▸ Trecho original
▼▼▼

Hoje a Liturgia mostra Jesus que vai ao encontro do seu povo. É a festa do encontro: a novidade do Menino encontra a tradição do templo; a promessa encontra cumprimento; Maria e José, jovens, encontram Simeão e Ana, idosos. Enfim, tudo se encontra, quando chega Jesus.

Que significa isto para nós? Antes de mais nada, que também nós somos chamados a acolher Jesus, que vem ao nosso encontro. Encontrá-Lo: o Deus da vida deve ser encontrado todos os dias da vida; não ocasionalmente, mas todos os dias. Seguir Jesus não é uma decisão tomada uma vez por todas; é uma opção diária. E o Senhor não Se encontra virtualmente, mas diretamente, encontrando-O na vida, na vida concreta. Caso contrário, Jesus torna-Se apenas uma bela recordação do passado. Mas, quando O acolhemos como Senhor da vida, centro de tudo, coração pulsante de todas as coisas, então Ele vive e revive em nós. E acontece, também a nós, o que sucedeu no templo: ao redor d’Ele tudo se encontra, a vida torna-se harmoniosa. Com Jesus, reencontra-se a coragem de avançar e a força de permanecer firme. O encontro com o Senhor é a fonte. Então é importante voltar às fontes: percorrer com a memória os encontros decisivos que tivemos com Ele, reavivar o primeiro amor, talvez escrever a nossa história de amor com o Senhor. Fará bem à nossa vida consagrada, para que não se torne tempo que passa, mas seja tempo de encontro.

Se recordarmos o nosso encontro fundante com o Senhor, dar-nos-emos conta de que não surgiu como uma questão privada entre nós e Deus. Não! Desabrochou no povo crente, ao lado de tantos irmãos e irmãs, em tempos e lugares concretos. Assim no-lo diz o Evangelho, mostrando como o encontro tem lugar no povo de Deus, na sua história concreta, nas suas tradições vivas: no templo, segundo a Lei, no clima da profecia, com os jovens e os idosos juntos (cf. Lc 2, 25-28.34). O mesmo se passa com a vida consagrada: desabrocha e floresce na Igreja; se se isolar, murcha. Aquela amadurece quando os jovens e os idosos caminham juntos, quando os jovens reencontram as raízes e os idosos acolhem os frutos. Mas estagna quando se caminha sozinho, quando se permanece fixado no passado ou se salta para a frente para tentar sobreviver. Hoje, festa do encontro, peçamos a graça de redescobrir o Senhor vivo, no povo crente, e de fazer encontrar o carisma recebido com a graça do dia de hoje.

▲▲▲

▸ Dados fornecidos
▼▼▼

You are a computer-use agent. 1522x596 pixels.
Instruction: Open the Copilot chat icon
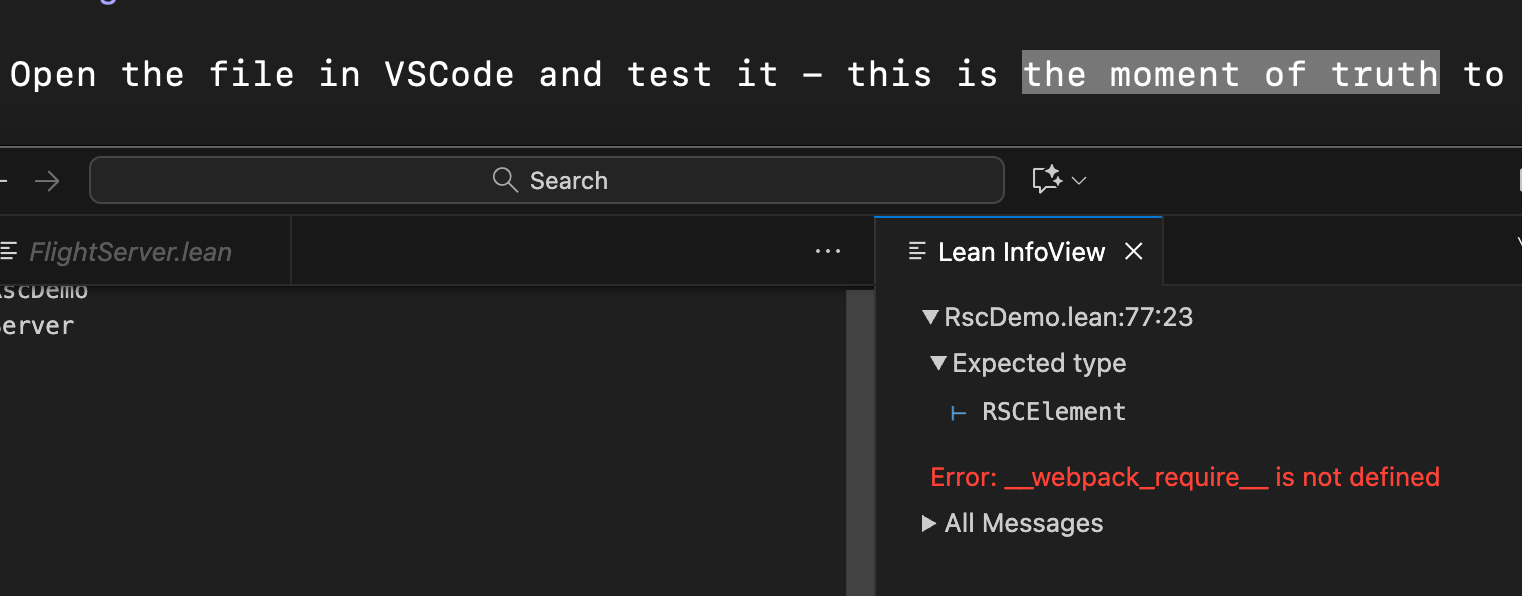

▲▲▲

▸ O que fazer
a) Como fica em inglês a frase "Seguir Jesus não é uma decisão tomada uma vez por todas; é uma opção diária.", do trecho original?
b) Cite, sem alterar nada, a passagem do trecho original que vai de "Hoje a Liturgia" até "quando chega Jesus.".
As linhas são um material à parte, sem relação com o trecho original.

▸ Respostas dos exercícios
a) Following Jesus is not a decision made once and for all; it is a daily choice.

b)
Hoje a Liturgia mostra Jesus que vai ao encontro do seu povo. É a festa do encontro: a novidade do Menino encontra a tradição do templo; a promessa encontra cumprimento; Maria e José, jovens, encontram Simeão e Ana, idosos. Enfim, tudo se encontra, quando chega Jesus.